This invention relates to ultrasonic nondestructive testing of workpieces, and more particularly for converting analog utrasonic echo signals arising from ultrasonic search signals intercepting an acoustic discontinuity in a workpiece into digital signals which may be stored.
In pulse-echo ultrasonic testing of materials an electro-acoustic transducer, for example a piezoelectric transducer, acoustically coupled to a workpiece transmits ultrasonic search signals into such workpiece. When the search signal intercepts an acoustic discontinuity, such as the entrant or rear will surface of the workpiece or an acoustic discontinuity disposed in the workpiece, a portion of the signal is reflected back toward the transducer. The reflected ultrasonic signals from the workpiece, which commonly are referred to as ultrasonic echo signals, are received by the electroacoustic transducer and transformed into electrical signals. By comparing the amplitudes of two or more successive echo signals and the time differences between these signals, or by comparing the echo signals with signals received from a reference defect, data is provided for analyzing the workpiece under test. A common method of displaying or illustrating the instantaneous values of the echo signals is to provide an A-scan representation on the screen of a cathode ray tube, which display is an amplitude versus time presentation. In order to compare data from ultrasonic echo signals with data obtained from a reference workpiece or to compare a signal received at different times from the same workpiece, or to compare signals received from different locations in the workpiece, the cathode ray tube A-scans must be stored, for example, in a computer. The computer, in turn, may be preprogrammed for analyzing the data from the workpiece under test. Since the signal displayed on the screen is in analog form, it must first be converted into a digital form suitable for storage.
A common method presently employed for processing the analog A-scan data to derive a digital form is the "sample-and-hold" method which will be explained hereinafter in connection with the present invention, and which method is described in "Elektronik", 1975, Vol. II, pages 85-86 and Vol. III, pages 105-106, published by Fransis-Verlag, Munich. The sample-and-hold method requires a large number of sequential samples in order to obtain good resolution of the echo signal.

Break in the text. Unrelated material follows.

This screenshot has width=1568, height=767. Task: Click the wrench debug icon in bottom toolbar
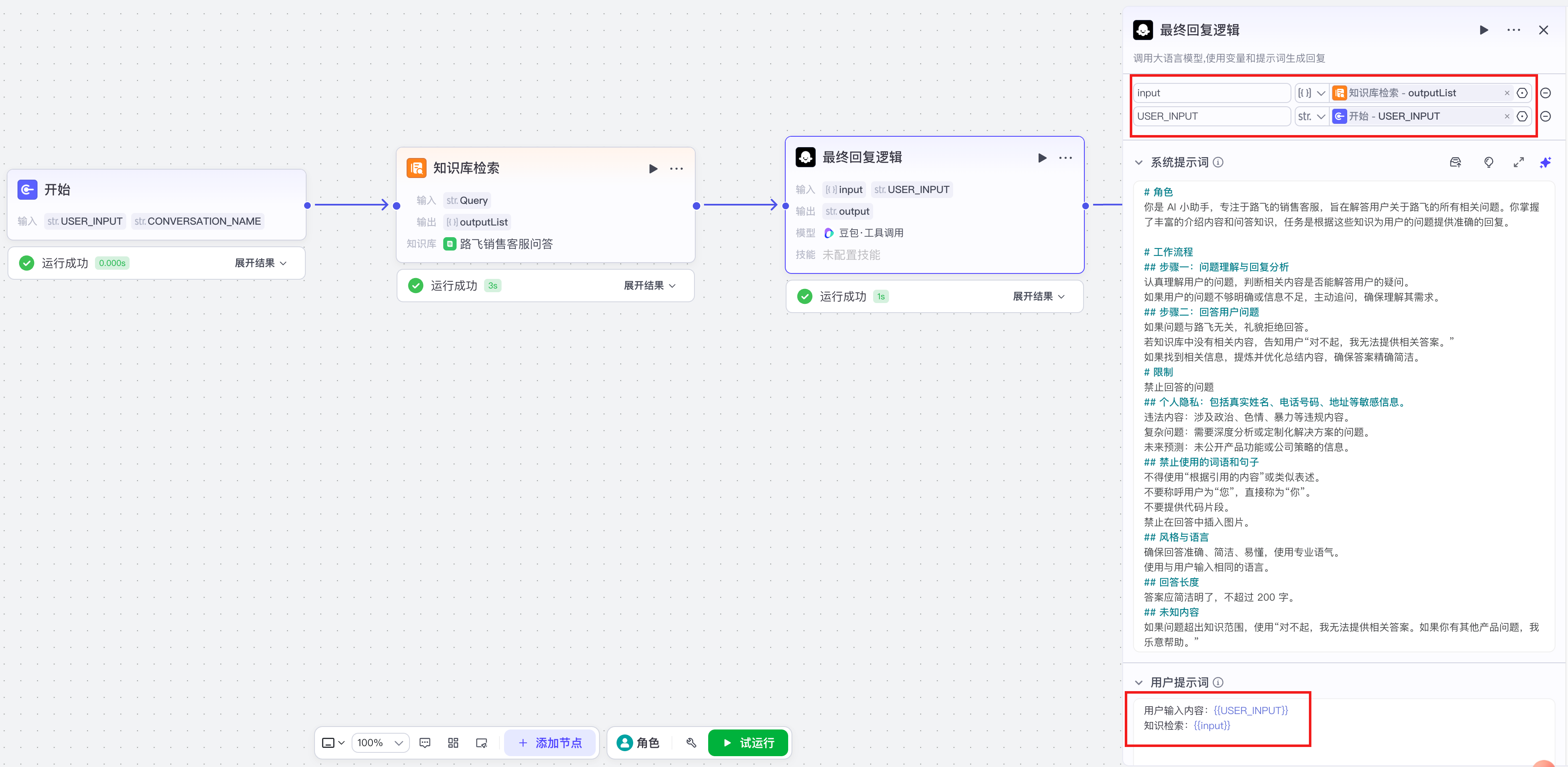(691, 743)
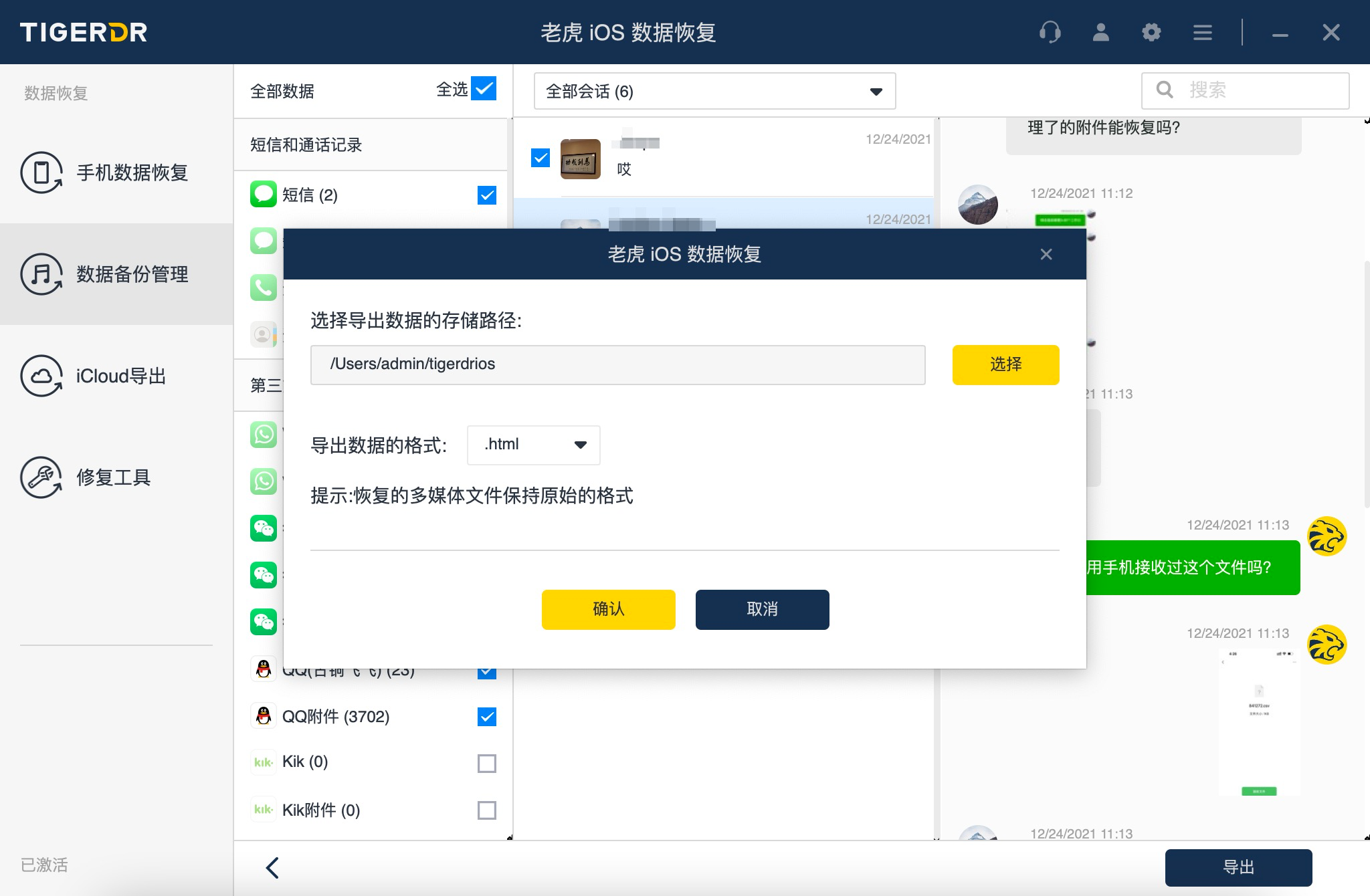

Of course, the larger number of samples requires longer processing and storage time.
Accordingly, it is an object of this invention to provide a novel method and apparatus for converting analog ultrasonic echo signals into digital form exhibiting substantially faster response time without loss of resolution and without increasing the repetition rate of the ultrasonic test system employed.
A further object of this invention is to provide a new and improved method and apparatus for converting analog ultrasonic echo signals into digital form in a manner to save processing and storage time.